EXERCISE DIRECTIONS →
What is needed is an exact copy of every entry, without the pictures.

DATASET RECORDS →
# # # # #

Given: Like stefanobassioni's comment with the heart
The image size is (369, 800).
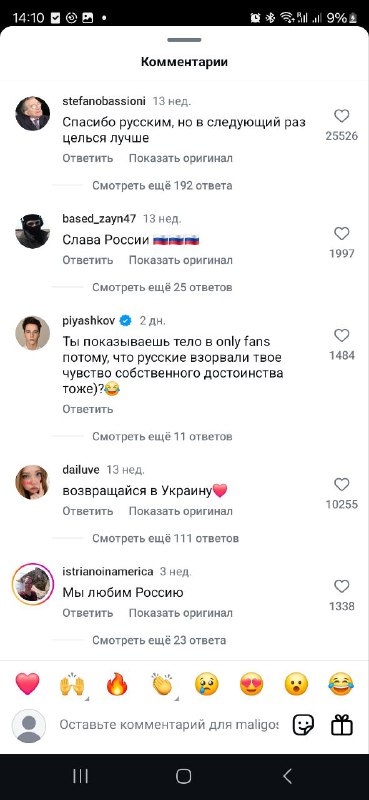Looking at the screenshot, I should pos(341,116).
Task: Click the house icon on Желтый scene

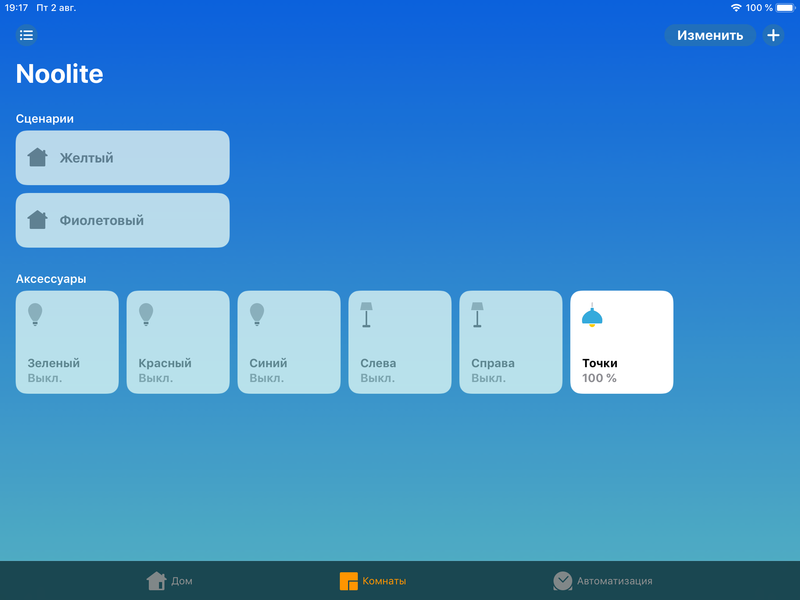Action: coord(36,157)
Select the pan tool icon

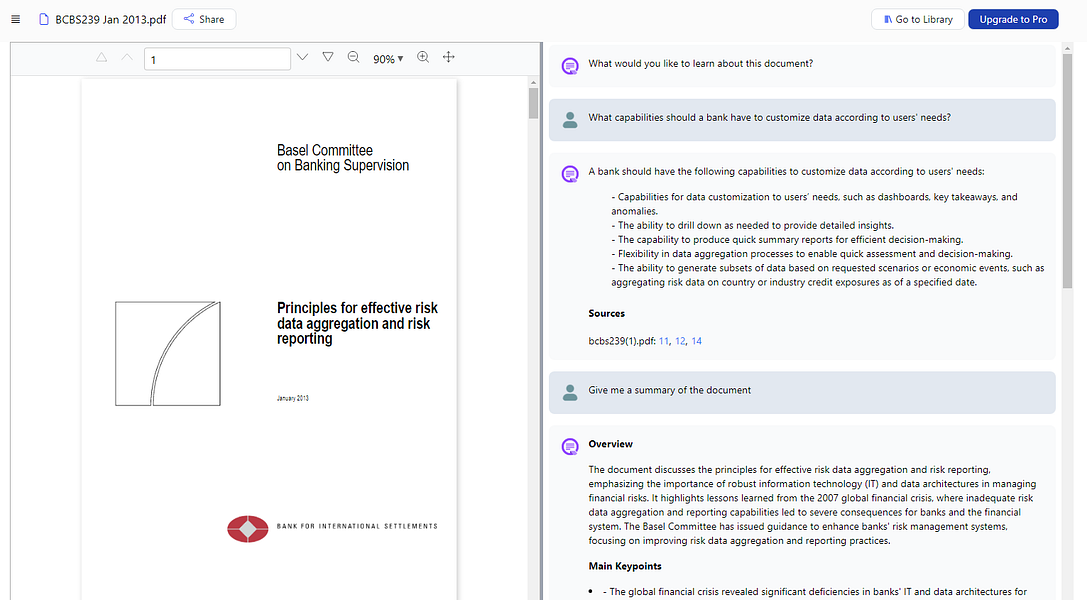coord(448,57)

# # # # #

TASK OUTPUT →
Given: Like stefanobassioni's comment with the heart
The image size is (369, 800).
Looking at the screenshot, I should pos(341,116).
Task: Click the house icon on Желтый scene

Action: coord(36,157)
Select the pan tool icon

coord(448,57)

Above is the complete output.